Tromso a caccia dell'aurora boreale

Oltre il circolo polare artico, una piccola città accoglie ogni inverno migliaia di turisti a caccia dell’aurora boreale: stiamo parlando di Tromsø che si affaccia sui fiordi norvegesi. Nonostante il freddo pungente, ogni giorno si possono fare escursioni immersi in un paesaggio magico dove la neve bianchissima è una costante. Tutti i turisti vanno a visitare almeno un villaggio Sami, in realtà si tratta di poche tende ad uso esclusivo dei visitatori, dove viene servito un pasto a base di carne di renna e bevande calde, tutt’intorno centinaia di renne vivono indisturbate in riva al mare. E’ comunque interessante scoprire gli usi e le abitudini di questo popolo che è abituato a convivere con condizioni meteo estreme. Stimolante è il giro dei fiordi dove si possono ammirare paesaggi mozzafiato, con luci incredibili, frutto di albe e tramonti lunghissimi. A noi, abituati al nostro mare Mediterraneo, colpisce soprattutto la neve che arriva fino al bagnasciuga, creando contrasti incredibili.
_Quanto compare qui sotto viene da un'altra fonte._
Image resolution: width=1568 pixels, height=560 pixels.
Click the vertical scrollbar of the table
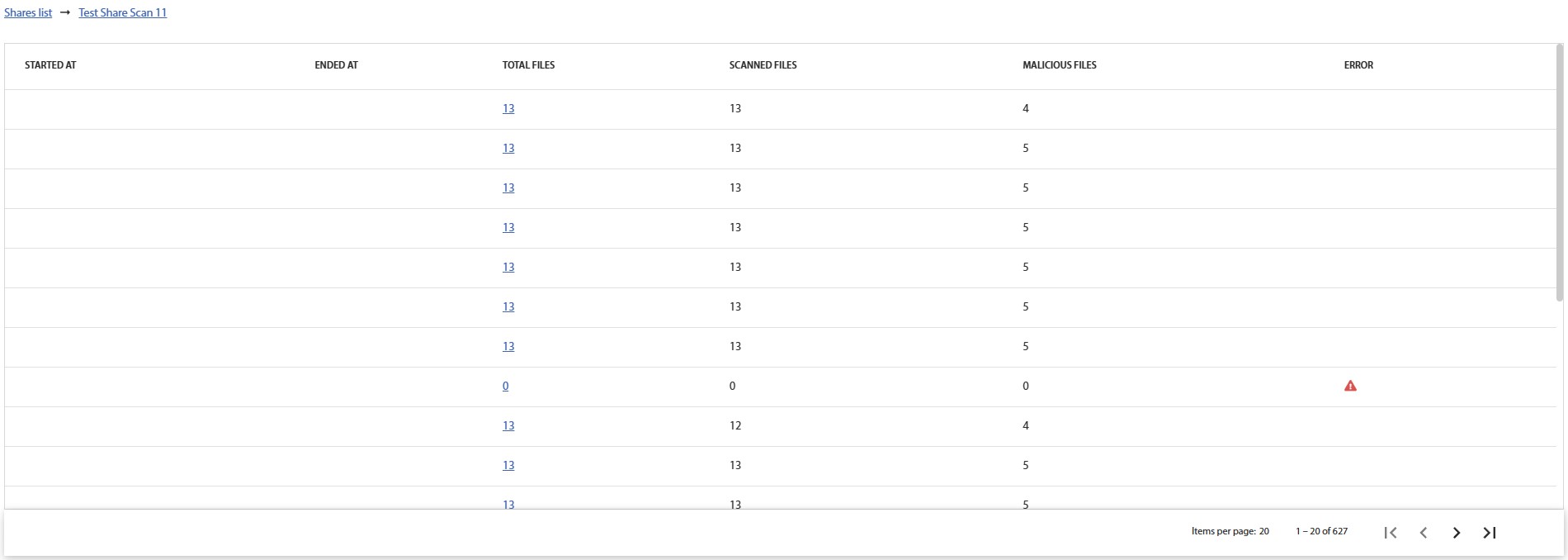[1560, 173]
Piccolissimi villaggi di pescatori, raggiungibili percorrendo strade perennemente coperte di ghiaccio, sopravvivono grazie alla pesca e stupisce la solitudine che li circonda. Le case tradizionalmente sono rosse, ciò era dovuto all’estrema povertà delle popolazioni che usavano gli scarti del pesce, in particolare il fegato, per dipingere il legno. Nel secolo scorso avere una casa dipinta di bianco o di giallo era sintomo di benessere economico. Oggi si continua ad usare il rosso perché è una nota di colore in mezzo alla neve. Per ultimo, chi va a Tromsø, va a caccia dell’Aurora boreale! Si dice proprio così: caccia! Perché ogni sera si parte e si va dove si pensa che possa spuntare e si aspetta! Non sempre si trova... Noi siamo stati fortunati, dopo alcuni deludenti barlumi verdi, visibili solo con l’occhio della fotocamere, le nuvole si sono aperte ed ecco comparire nel cielo una luce verde che ha danzato qualche minuto regalando a tutti noi un’emozione incredibile! Una danza silenziosa, un mistero che, seppure spiegato scientificamente, crea ansia e stupore, oltre alla consapevolezza di aver assistito ad un fenomeno naturale che trae origine dall’interazione di particelle portate dal vento solare con il campo magnetico terrestre.